Angin dingin yang tajam menderu-deru, malam ini tanpa bintang dan bulan, hanya di bawah kegelapan pekat malam, salju tipis yang redup jatuh berderai membentuk hamparan, membuat lapisan putih di tanah semakin menebal.

Di langit, sepasang sayap besar hitam iblis yang lebar mengepak santai, memungkinkan Remi melayang tinggi mengamati bumi dari atas. Dengan penglihatan vampir yang dalam kegelapan bahkan melebihi siang hari, ia dapat dengan mudah melihat, bahwa salju ini turun dari lapisan awan tebal di atas kepalanya.

Dalam cuaca seperti ini, Remi biasanya tidak akan keluar rumah dengan sembarangan—salju juga terbentuk dari air, meski tidak membuat vampir lemah seperti air mengalir, tetap saja ia sangat membenci salju.

Cahaya merah gelap berputar di sekelilingnya, setiap salju yang menyentuh cahaya itu segera menguap—bukan sekadar mencair menjadi air, melainkan langsung berubah menjadi gas dan lenyap ke udara.

Dengan perlindungan cahaya ini, Remi tak perlu khawatir salju yang menempel di tubuhnya akan mencair dan membuatnya lemas serta tidak nyaman.

Karena salju tidak lagi mengganggunya, ia dapat menikmati keindahan salju yang jatuh dengan tenang—namun lebih penting, ia ingin mengamati dengan seksama tanah tempat ia akan tinggal selamanya!

Yang pertama terlihat, tentu saja bayangan besar yang menjulang menembus awan di kejauhan. Bayangan itu seperti pilar raksasa yang menghubungkan langit dan bumi, bahkan Remi yang melayang tinggi pun tak dapat melihat seluruh bentuknya!

Dengan penglihatan vampir yang luar biasa, Remi tahu itu adalah gunung besar. Namun karena salju yang menumpuk, yang terlihat hanya keputihan yang jernih dan indah, tetapi juga sepi.

Jika sekarang adalah musim semi, dari pepohonan yang kini diselimuti embun beku, gunung itu pasti akan hijau dan subur; di musim gugur akan berubah menjadi kuning keemasan karena dedaunan yang jatuh—pemandangan itu pasti sangat menawan.

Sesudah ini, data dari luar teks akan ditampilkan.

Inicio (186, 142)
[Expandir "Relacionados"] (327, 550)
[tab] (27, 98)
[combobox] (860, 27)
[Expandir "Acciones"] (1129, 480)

Pandangan menurun mengikuti bentuk gunung, hal pertama yang ia lihat tentu danau besar di belakang rumah besar itu. Meski salju di tanah sudah sangat tebal dan permukaan danau telah membeku tipis, di sana tetap diselimuti kabut tipis seperti pagi musim panas—fenomena yang membuat Remi sangat terheran-heran.

Yang menarik perhatian Remi, di seberang danau, tak jauh dari rumah besar, terlihat deretan atap yang tertutup salju, tersusun berbaris—itu pasti desa manusia.

Bagi Remi yang sering turun langsung “berburu”, tinggal dekat dengan pemukiman manusia sangatlah menguntungkan.

Namun saat ini bukan waktu untuk memikirkan hal itu, jadi ia hanya melihat ke arah desa itu beberapa saat, lalu segera mengalihkan perhatiannya.

Mengikuti arah desa manusia ke tempat yang lebih jauh, Remi menemukan sebuah hutan aneh.

Disebut aneh bukan hanya karena luasnya yang tak berujung, bahkan dari udara sulit melihat ujungnya, tetapi juga karena pepohonan di sana masih hijau gelap, meski di luar semua pohon telah layu di musim ini.

Dengan penglihatannya, Remi dapat melihat bahwa daun pohon di sana bukan berbentuk jarum panjang, tetapi lebar seperti telapak tangan.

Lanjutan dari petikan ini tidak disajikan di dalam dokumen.